Stored items from a collection:

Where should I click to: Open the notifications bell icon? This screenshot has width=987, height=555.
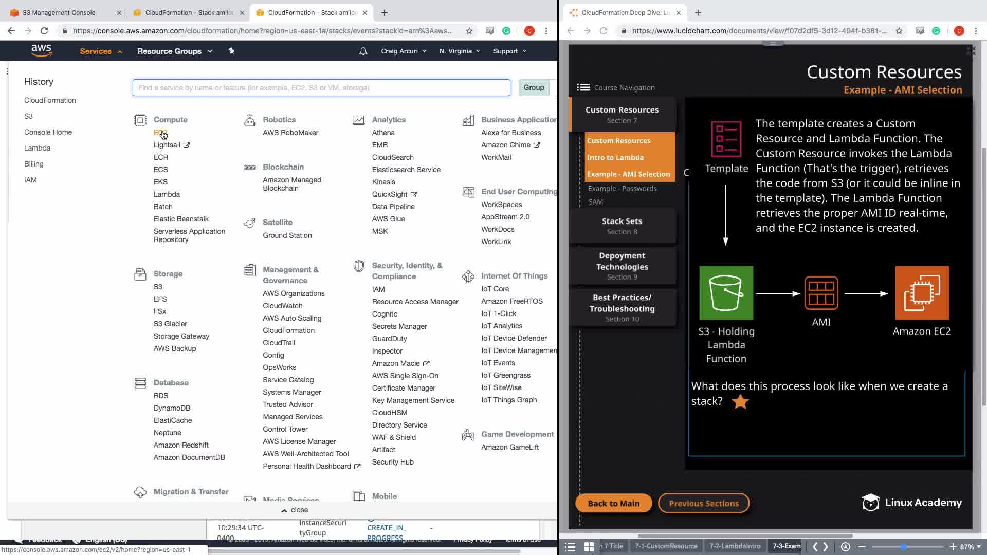(363, 51)
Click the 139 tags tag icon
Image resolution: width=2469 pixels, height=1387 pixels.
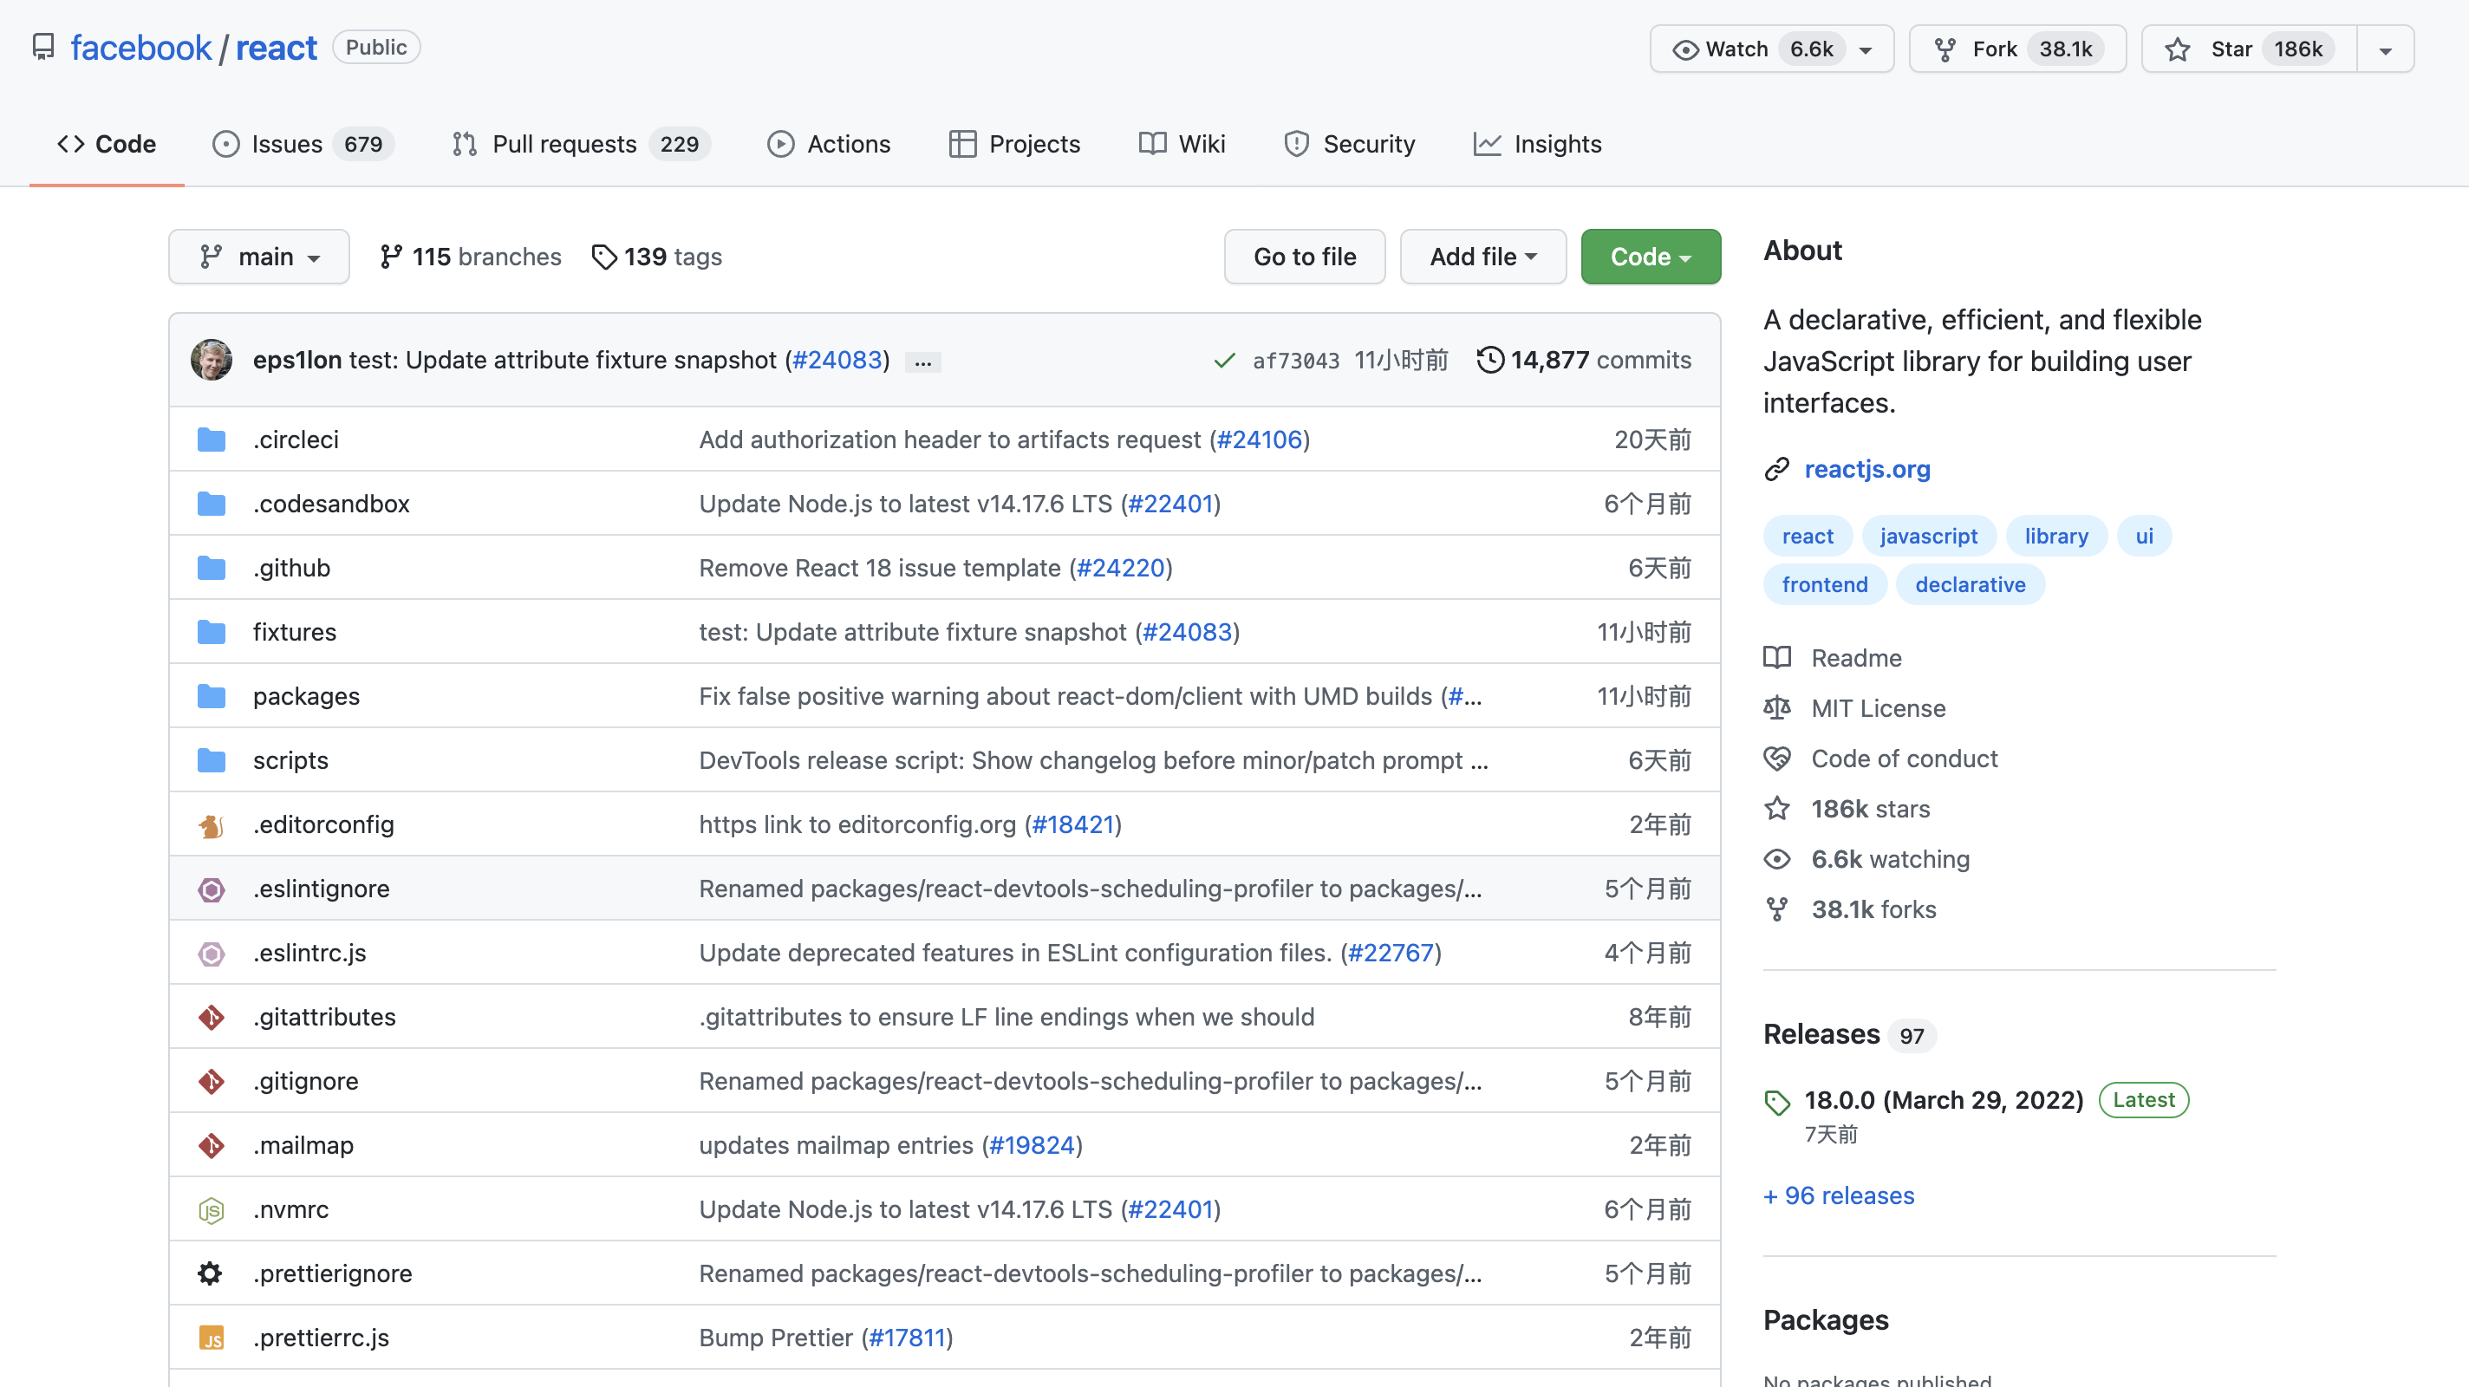604,257
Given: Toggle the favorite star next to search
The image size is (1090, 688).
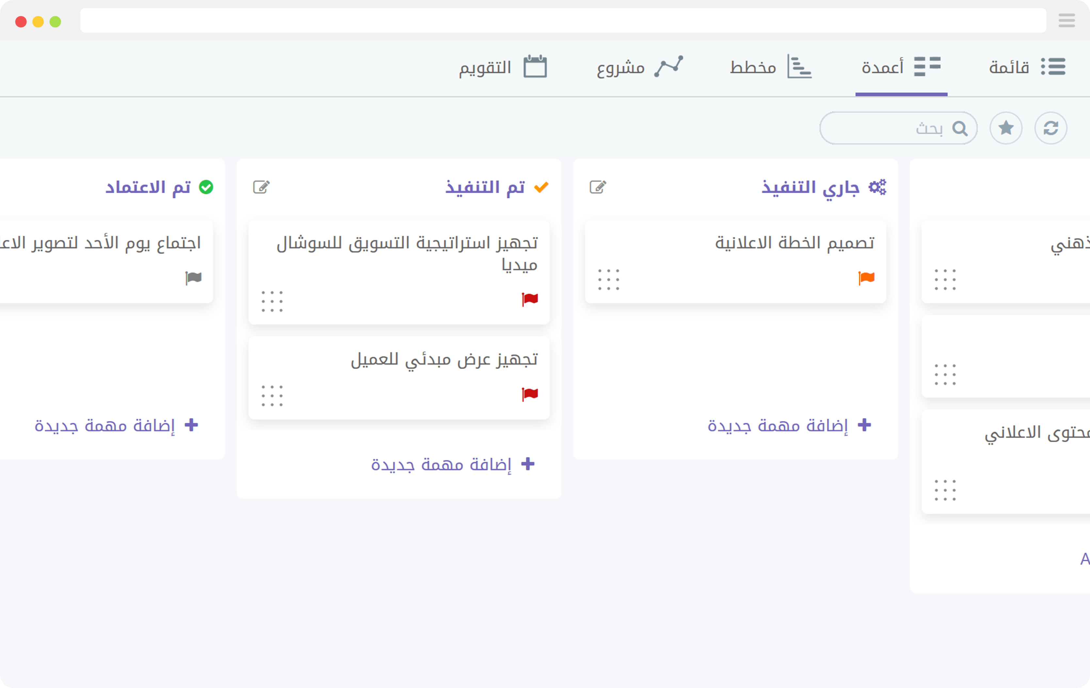Looking at the screenshot, I should tap(1006, 128).
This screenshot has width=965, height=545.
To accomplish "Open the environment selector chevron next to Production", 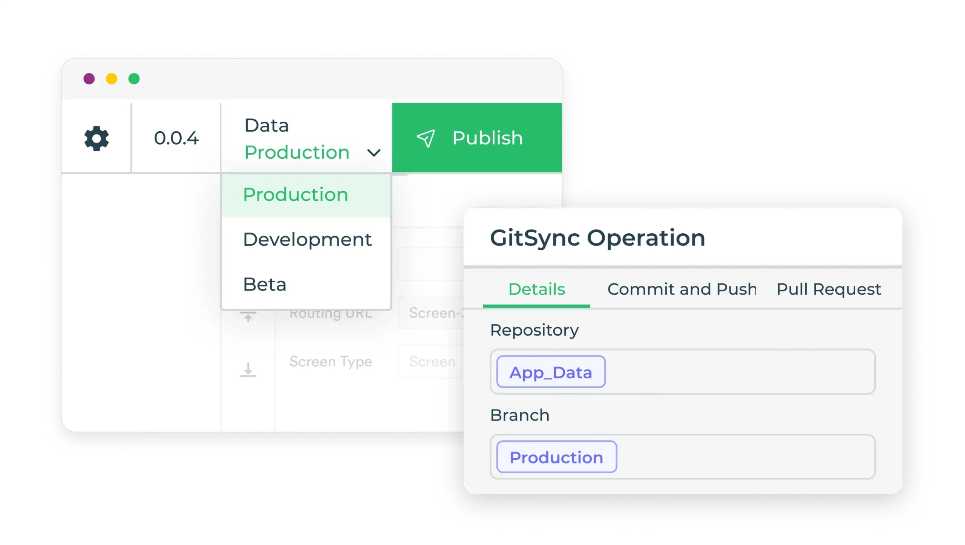I will coord(374,153).
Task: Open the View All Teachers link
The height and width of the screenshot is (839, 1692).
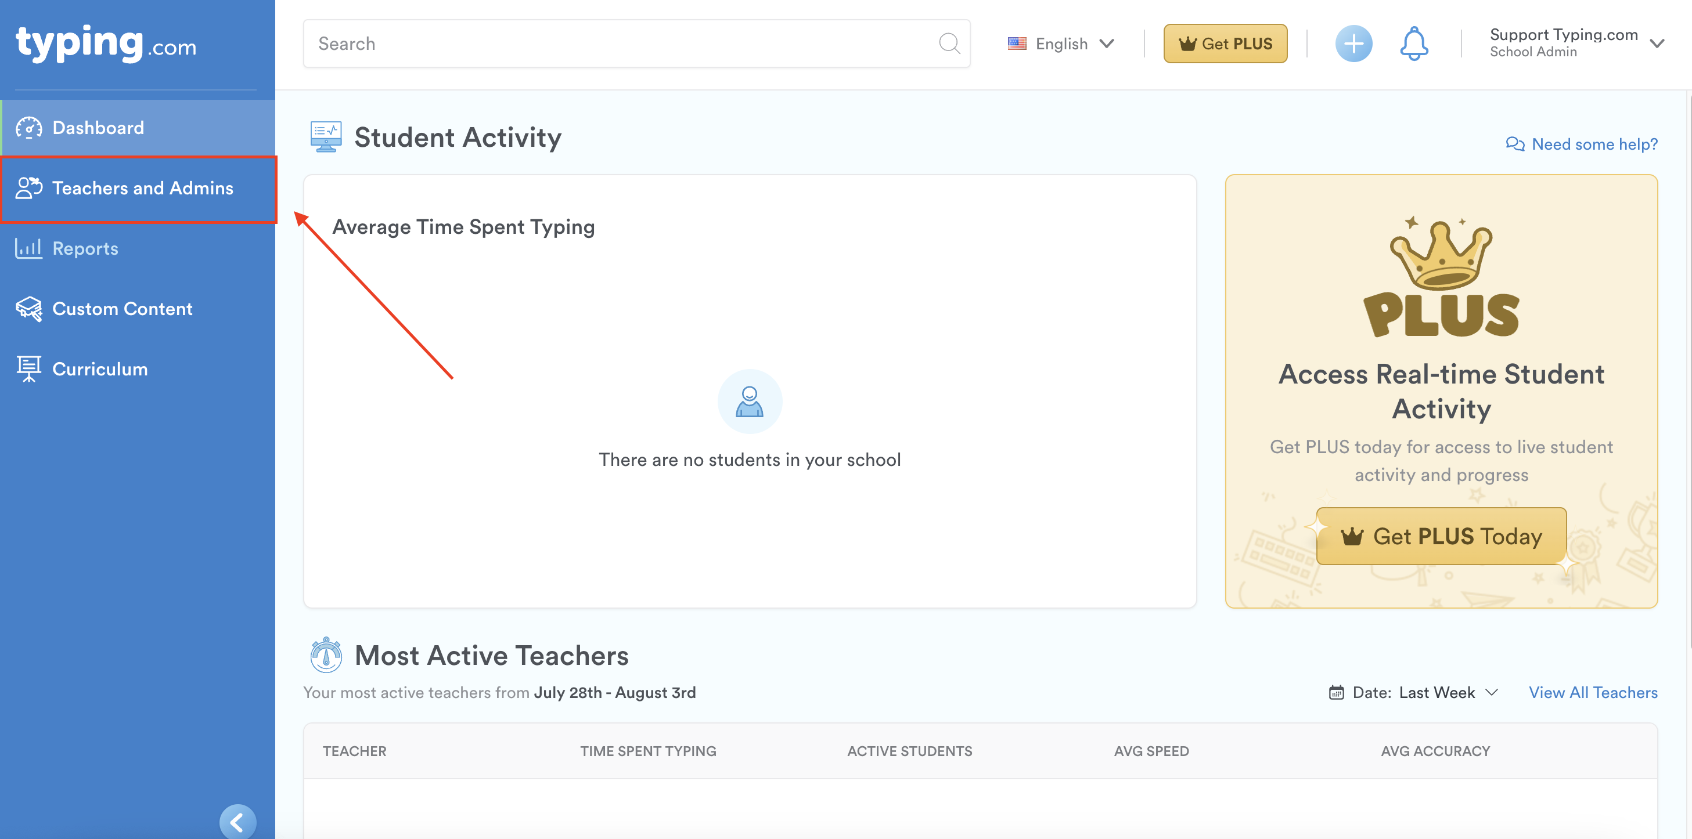Action: [x=1592, y=693]
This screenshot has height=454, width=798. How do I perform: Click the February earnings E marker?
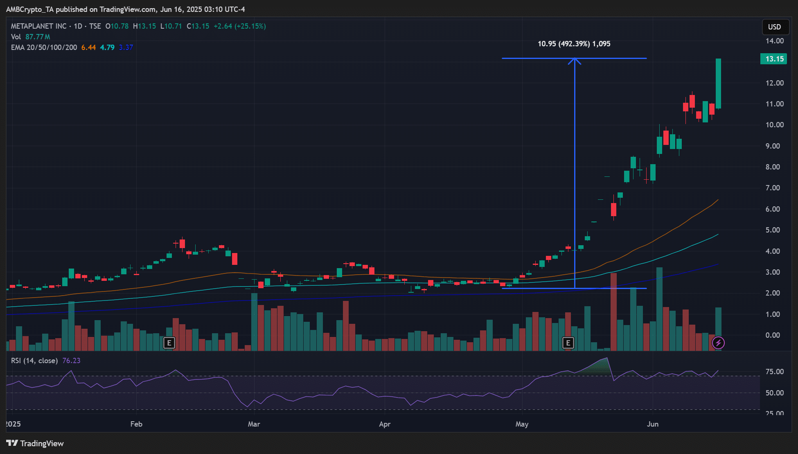[x=169, y=343]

=== Problem details ===
When the line containing "The height and" is reached, write out that line and each one after it exactly, ending with the last line of the records; pictures are not copied.

=== Reply ===
The height and width of the screenshot is (839, 1692).
Action: [x=1592, y=693]
This screenshot has height=454, width=798. How do I perform: Click the February earnings E marker?
[x=169, y=343]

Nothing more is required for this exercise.